On 2 June 2001, he began camping in Parliament Square in central London in a one-man political protest against war and foreign policy (initially, the Economic sanctions against Iraq). By his own account, he was first inspired to take up his vigil after seeing the images and information produced by the Mariam Appeal, an anti-sanctions campaign. Haw justified his campaign on a need to improve his children's future. He only left his makeshift campsite to attend court hearings, surviving on food brought by supporters. Support for Haw's protest came from former Labour cabinet minister Tony Benn and activist/comedian Mark Thomas. Among the artwork displayed was a Banksy stencil of two soldiers painting over a peace sign and Leon Kuhn's anti-war political caricature 3 Guilty Men, which, together with Kuhn's The Proud Parents, Mark Wallinger later displayed in his recreation at the Tate in 2007.

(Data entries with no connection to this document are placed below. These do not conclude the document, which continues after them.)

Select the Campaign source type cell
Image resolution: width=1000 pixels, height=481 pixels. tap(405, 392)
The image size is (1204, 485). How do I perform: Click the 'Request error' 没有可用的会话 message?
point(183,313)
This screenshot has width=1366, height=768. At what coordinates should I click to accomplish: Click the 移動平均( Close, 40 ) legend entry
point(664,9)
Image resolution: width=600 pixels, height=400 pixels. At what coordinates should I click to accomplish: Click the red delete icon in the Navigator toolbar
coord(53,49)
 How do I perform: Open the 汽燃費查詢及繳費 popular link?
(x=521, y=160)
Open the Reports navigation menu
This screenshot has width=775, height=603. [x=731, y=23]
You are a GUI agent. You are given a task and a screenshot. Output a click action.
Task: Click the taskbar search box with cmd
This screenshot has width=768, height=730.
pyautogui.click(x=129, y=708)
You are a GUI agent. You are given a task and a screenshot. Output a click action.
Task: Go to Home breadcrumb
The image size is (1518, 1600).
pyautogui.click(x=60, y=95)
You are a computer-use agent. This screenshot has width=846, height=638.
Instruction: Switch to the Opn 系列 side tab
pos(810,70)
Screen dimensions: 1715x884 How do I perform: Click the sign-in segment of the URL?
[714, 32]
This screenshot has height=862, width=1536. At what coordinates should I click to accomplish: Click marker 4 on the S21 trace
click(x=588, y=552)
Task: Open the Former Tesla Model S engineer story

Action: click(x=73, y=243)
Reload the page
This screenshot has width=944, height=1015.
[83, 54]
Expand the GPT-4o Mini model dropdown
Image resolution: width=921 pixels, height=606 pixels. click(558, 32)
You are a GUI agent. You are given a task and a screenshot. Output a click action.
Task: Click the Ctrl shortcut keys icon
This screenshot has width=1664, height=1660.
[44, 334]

He originally camped on the grass in Parliament Square, but the Greater London Authority took legal action to remove him, so he relocated to the pavement, which was administered by Westminster City Council instead. In October 2002 Westminster City Council attempted to prosecute Haw for causing an obstruction to the pavement, but the case failed as Haw's banners did not impede movement. The continuous use of a megaphone by Haw led to objections by Members of Parliament who had offices close to Haw's protest camp. The House of Commons Procedure Committee held a brief inquiry in summer 2003 which heard evidence that permanent protests in Parliament Square could provide an opportunity for terrorists to disguise explosive devices, and resulted in a recommendation that the law be changed to prohibit them. The Government passed a provision banning all unlicensed protests, permanent or otherwise, in the Serious Organised Crime and Police Act 2005 (sections 132 to 138); however, because Haw's protest was on-going and residing on Parliament Square prior to the enactment of the Act, it was unclear whether the Act applied to him.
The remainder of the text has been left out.